REQUIRED TASK 1: Reproduce verbatim the part of the album review that begins at the words "If these Hard" and ends after the words "Mothers of Invention?".
REQUIRED TASK 2: Which guitarist does the album review describe as possibly the most under-rated in rock?
REQUIRED TASK 3: Extend the album review, picking up right after its final sentence.

EXTRACTED TEXT:
----

If these Hard Working Americans were scientists of something other than sound, they’d be the story of the entropy of the universe, and if you think I’m kidding that’s only because you haven’t taken the deep dive into its complexity, which if not quantum is at least a quandary. Albums aren’t this good anymore; they’re not this ambitious; their parts are not so finely conceived, the risks are not so reckless, the ways they resolve contradictions are not so elegant. Most of all they don’t kick you in the preconceptions anywhere near so often. How did they manage to create harmonies in “Something Else” that recall both the Hollies and the Mothers of Invention?
Todd’s songs sound like he swiped part of them from Billy Joe Shaver and Tim Buckley and welded them together with spare parts from Iggy and Paul McCartney. There’s a nightmare embedded here, and what cares the weight of it, the aspect of doom and the hint of doom is Dave Schools’ bass. Neal Casal, who might be the most under-rated guitarist in rock, is constantly making the chaos more beautiful than you’d think possible. The roots of the sound are in the jam bands, Americana groups and singer-songwriter sessions the band members have played in but when they get to “Throwing Goats” and “Something Else”, they’ve joined the ranks of the rockers who no longer look for interstellar overdrive, because they’ve already found it.

----

DATA:
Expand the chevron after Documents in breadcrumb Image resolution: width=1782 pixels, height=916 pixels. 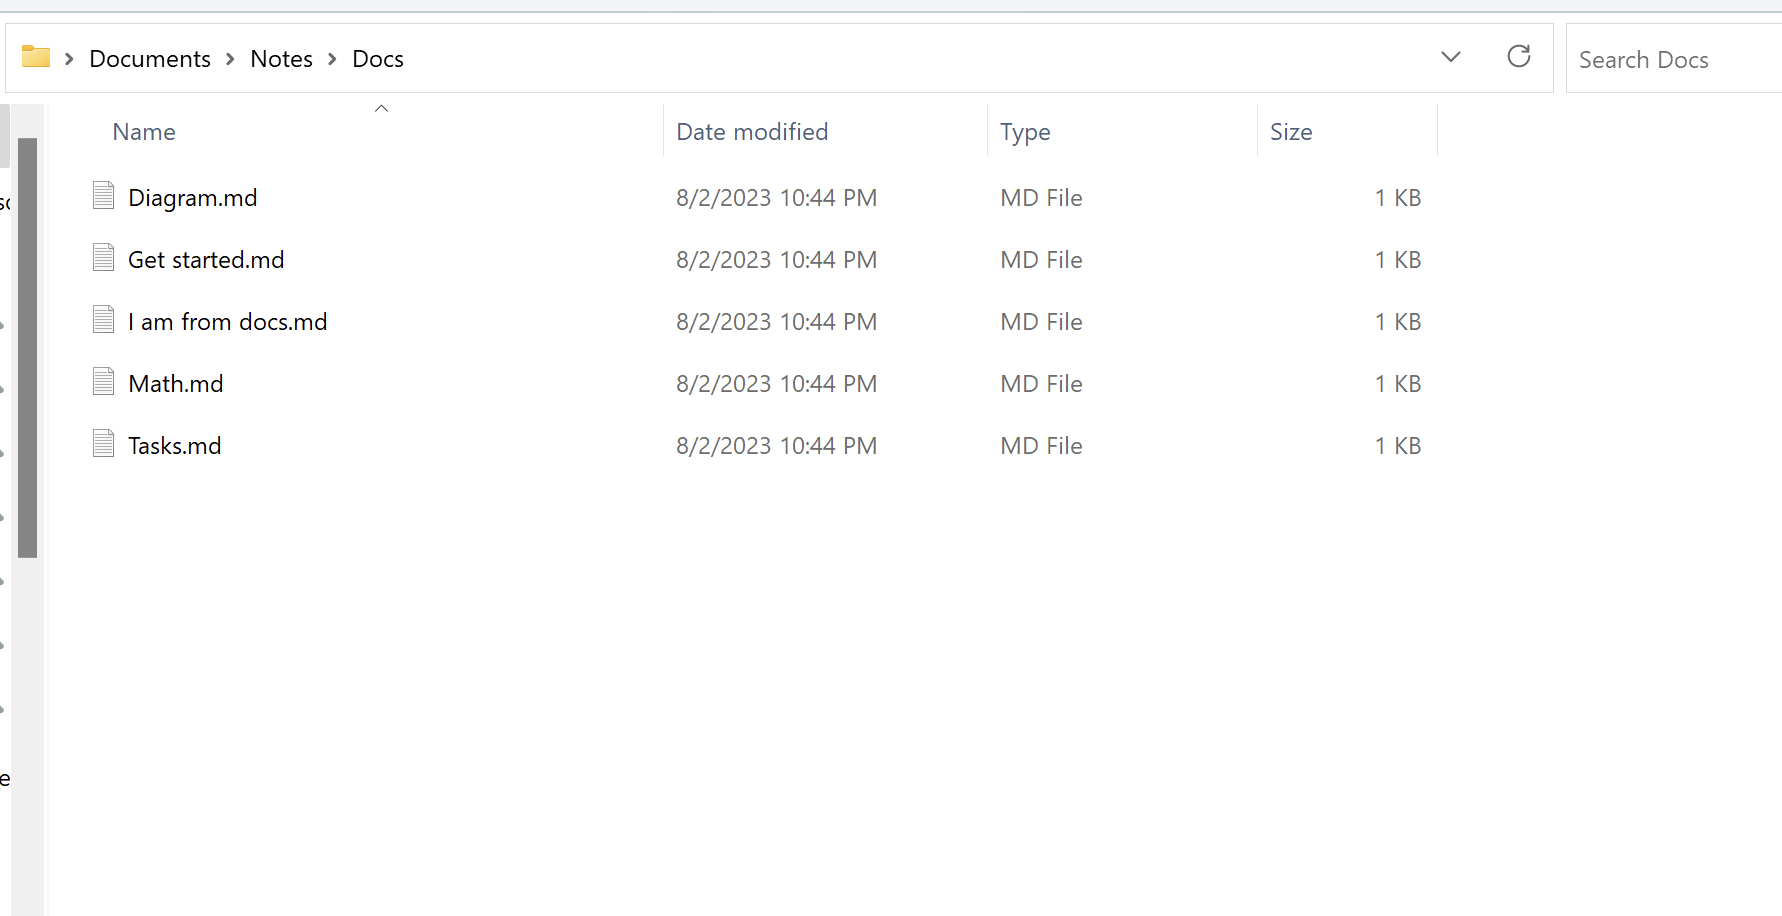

----

FINAL ANSWER 1:
If these Hard Working Americans were scientists of something other than sound, they’d be the story of the entropy of the universe, and if you think I’m kidding that’s only because you haven’t taken the deep dive into its complexity, which if not quantum is at least a quandary. Albums aren’t this good anymore; they’re not this ambitious; their parts are not so finely conceived, the risks are not so reckless, the ways they resolve contradictions are not so elegant. Most of all they don’t kick you in the preconceptions anywhere near so often. How did they manage to create harmonies in “Something Else” that recall both the Hollies and the Mothers of Invention?

FINAL ANSWER 2: Neal Casal.

FINAL ANSWER 3:
Rest in Chaos is one of the most well-sustained albums of this generation, and what it sustains is not only faith in rock’n’roll or even how hard the these guys really do work to make their magic, but how much it means to them, which is the only way it can mean very much to the rest of us.
You can scratch its surface and dive to the bottom of it, if there even is a bottom. It is humbling to confront it, and reassuring to know that there is all the rest of our lives for that.